## What the exercise asks
For each line of the listing below that contains the string "computer", copy the line.

—————

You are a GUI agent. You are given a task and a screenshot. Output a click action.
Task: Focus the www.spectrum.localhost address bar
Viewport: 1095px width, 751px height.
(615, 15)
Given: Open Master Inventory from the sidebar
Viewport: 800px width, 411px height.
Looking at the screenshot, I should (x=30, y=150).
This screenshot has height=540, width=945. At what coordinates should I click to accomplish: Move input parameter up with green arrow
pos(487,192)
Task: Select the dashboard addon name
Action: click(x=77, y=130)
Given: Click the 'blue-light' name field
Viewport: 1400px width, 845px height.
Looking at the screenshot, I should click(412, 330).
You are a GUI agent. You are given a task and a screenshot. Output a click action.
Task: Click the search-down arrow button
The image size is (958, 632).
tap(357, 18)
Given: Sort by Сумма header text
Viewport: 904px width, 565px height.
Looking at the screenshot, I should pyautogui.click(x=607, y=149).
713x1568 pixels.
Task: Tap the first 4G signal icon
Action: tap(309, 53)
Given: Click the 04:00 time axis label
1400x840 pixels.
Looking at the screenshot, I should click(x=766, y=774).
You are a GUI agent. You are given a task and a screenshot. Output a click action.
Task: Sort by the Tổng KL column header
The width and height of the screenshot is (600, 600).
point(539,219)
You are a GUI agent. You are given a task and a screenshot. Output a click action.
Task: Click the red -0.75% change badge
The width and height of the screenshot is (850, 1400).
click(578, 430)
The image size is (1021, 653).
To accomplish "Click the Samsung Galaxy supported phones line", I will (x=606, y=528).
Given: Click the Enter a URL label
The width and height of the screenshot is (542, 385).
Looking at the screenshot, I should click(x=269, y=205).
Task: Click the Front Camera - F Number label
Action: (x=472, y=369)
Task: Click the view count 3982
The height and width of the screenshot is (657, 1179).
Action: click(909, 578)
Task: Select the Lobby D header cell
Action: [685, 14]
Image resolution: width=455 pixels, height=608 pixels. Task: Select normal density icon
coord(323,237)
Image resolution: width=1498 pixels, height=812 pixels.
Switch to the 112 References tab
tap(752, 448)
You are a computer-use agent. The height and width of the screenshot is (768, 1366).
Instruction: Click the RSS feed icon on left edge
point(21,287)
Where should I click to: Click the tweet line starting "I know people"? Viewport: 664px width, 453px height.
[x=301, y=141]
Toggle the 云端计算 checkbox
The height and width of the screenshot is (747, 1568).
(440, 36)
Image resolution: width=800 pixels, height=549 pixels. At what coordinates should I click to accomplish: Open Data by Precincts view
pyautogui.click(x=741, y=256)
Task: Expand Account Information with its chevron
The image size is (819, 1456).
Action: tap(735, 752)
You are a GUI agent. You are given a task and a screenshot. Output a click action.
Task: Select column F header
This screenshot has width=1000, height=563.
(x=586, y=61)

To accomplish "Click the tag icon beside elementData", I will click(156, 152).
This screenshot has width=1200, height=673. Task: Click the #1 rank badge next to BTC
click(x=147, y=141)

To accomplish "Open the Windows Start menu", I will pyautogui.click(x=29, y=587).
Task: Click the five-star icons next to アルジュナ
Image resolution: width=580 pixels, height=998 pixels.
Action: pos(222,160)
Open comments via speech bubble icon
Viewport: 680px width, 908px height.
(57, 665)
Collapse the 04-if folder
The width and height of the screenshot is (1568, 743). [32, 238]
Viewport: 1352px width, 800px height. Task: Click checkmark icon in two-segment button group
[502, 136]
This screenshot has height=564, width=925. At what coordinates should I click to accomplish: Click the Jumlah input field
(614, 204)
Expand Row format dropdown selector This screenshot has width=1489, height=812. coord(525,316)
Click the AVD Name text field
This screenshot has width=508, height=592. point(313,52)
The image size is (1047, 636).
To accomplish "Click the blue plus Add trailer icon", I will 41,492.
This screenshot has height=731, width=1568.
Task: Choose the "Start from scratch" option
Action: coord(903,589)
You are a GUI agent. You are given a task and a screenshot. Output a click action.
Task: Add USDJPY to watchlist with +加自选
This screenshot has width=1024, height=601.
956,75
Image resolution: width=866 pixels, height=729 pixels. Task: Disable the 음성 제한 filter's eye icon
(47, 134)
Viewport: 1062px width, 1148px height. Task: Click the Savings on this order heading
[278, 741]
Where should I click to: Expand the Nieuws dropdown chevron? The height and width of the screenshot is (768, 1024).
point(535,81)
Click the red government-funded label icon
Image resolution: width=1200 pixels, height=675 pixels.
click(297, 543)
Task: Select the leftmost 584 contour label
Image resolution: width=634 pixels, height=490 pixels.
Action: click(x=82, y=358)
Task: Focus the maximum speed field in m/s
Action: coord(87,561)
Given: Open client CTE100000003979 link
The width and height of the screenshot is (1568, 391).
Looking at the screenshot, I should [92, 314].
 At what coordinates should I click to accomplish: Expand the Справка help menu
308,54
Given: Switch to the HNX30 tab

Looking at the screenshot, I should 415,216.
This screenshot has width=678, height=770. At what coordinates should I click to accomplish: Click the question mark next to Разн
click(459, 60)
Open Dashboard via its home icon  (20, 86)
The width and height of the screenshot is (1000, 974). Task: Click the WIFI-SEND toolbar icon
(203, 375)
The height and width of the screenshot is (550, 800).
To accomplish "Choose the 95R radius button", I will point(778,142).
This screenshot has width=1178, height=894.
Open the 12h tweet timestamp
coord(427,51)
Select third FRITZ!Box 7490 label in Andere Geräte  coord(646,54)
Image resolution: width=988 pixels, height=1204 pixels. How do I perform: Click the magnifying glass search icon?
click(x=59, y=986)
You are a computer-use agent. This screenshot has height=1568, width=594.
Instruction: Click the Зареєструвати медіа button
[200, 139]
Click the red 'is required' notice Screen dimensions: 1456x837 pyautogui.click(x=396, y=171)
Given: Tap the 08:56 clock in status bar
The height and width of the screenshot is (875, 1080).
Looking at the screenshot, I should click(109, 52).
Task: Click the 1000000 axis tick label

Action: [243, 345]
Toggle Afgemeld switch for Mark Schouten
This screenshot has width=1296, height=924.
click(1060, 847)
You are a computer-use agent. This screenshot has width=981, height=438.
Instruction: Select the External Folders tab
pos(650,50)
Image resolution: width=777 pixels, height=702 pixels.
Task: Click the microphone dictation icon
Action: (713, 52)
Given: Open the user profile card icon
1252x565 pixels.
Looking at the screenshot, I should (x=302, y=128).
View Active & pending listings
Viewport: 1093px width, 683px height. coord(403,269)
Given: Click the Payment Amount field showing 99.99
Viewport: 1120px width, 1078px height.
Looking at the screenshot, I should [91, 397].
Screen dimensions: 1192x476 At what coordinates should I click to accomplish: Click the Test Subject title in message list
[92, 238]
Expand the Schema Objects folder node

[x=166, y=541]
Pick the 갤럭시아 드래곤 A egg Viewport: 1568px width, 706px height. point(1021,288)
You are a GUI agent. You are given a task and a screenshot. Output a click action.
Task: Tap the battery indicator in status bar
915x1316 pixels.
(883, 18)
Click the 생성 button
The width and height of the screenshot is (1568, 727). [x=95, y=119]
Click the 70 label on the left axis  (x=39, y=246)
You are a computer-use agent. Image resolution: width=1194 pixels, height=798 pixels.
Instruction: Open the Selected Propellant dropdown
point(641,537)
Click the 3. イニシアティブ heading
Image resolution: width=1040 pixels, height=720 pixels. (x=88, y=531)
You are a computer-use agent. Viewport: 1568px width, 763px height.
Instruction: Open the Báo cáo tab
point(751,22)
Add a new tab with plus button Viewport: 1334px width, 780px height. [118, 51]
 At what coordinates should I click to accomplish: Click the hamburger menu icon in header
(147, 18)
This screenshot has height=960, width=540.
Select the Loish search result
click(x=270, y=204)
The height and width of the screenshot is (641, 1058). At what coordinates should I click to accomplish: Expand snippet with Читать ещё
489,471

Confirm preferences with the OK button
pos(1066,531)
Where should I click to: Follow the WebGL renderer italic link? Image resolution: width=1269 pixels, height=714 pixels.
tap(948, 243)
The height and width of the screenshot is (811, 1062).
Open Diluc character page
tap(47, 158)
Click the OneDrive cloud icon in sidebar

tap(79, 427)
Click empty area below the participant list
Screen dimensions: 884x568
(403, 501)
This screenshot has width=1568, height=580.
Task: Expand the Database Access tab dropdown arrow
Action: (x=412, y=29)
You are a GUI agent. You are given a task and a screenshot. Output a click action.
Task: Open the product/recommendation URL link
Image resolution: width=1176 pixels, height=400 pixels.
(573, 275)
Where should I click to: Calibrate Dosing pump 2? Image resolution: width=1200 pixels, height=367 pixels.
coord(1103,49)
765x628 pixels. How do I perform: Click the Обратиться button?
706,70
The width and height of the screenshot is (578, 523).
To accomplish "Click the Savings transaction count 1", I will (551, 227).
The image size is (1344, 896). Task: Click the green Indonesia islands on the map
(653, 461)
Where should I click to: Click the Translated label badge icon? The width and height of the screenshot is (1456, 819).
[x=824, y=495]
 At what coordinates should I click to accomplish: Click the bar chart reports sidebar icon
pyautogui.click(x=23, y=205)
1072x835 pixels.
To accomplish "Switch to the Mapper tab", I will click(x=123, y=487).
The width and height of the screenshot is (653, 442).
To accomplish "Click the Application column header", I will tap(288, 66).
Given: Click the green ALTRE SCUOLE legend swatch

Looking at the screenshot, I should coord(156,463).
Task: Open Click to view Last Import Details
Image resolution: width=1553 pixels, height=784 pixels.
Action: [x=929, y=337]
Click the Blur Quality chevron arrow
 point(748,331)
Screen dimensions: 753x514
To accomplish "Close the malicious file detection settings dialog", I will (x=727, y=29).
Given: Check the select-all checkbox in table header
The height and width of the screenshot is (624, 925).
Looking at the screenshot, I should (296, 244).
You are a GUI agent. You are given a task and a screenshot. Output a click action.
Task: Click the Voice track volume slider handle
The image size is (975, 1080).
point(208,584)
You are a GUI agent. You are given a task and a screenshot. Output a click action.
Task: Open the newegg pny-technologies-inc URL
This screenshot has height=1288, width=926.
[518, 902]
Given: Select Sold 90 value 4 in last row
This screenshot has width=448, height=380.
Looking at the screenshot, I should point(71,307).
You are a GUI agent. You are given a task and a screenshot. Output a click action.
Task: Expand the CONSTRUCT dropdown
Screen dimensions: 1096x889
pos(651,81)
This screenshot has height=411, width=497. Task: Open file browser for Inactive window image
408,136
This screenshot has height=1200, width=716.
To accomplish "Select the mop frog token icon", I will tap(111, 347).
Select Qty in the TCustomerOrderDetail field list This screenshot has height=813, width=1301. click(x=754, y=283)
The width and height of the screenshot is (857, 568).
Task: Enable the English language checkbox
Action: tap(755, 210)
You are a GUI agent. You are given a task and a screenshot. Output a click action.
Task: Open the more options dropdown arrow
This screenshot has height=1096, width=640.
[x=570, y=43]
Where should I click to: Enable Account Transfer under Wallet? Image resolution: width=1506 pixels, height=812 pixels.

—————

## Result for this task
You are a computer-use agent. The height and width of the screenshot is (768, 1366).
You are a computer-use agent. This screenshot has height=1568, width=594.
You are a computer-use agent. This screenshot has width=981, height=438.
You are a computer-use agent. Image resolution: width=1194 pixels, height=798 pixels.
You are a computer-use agent. Viewport: 1568px width, 763px height.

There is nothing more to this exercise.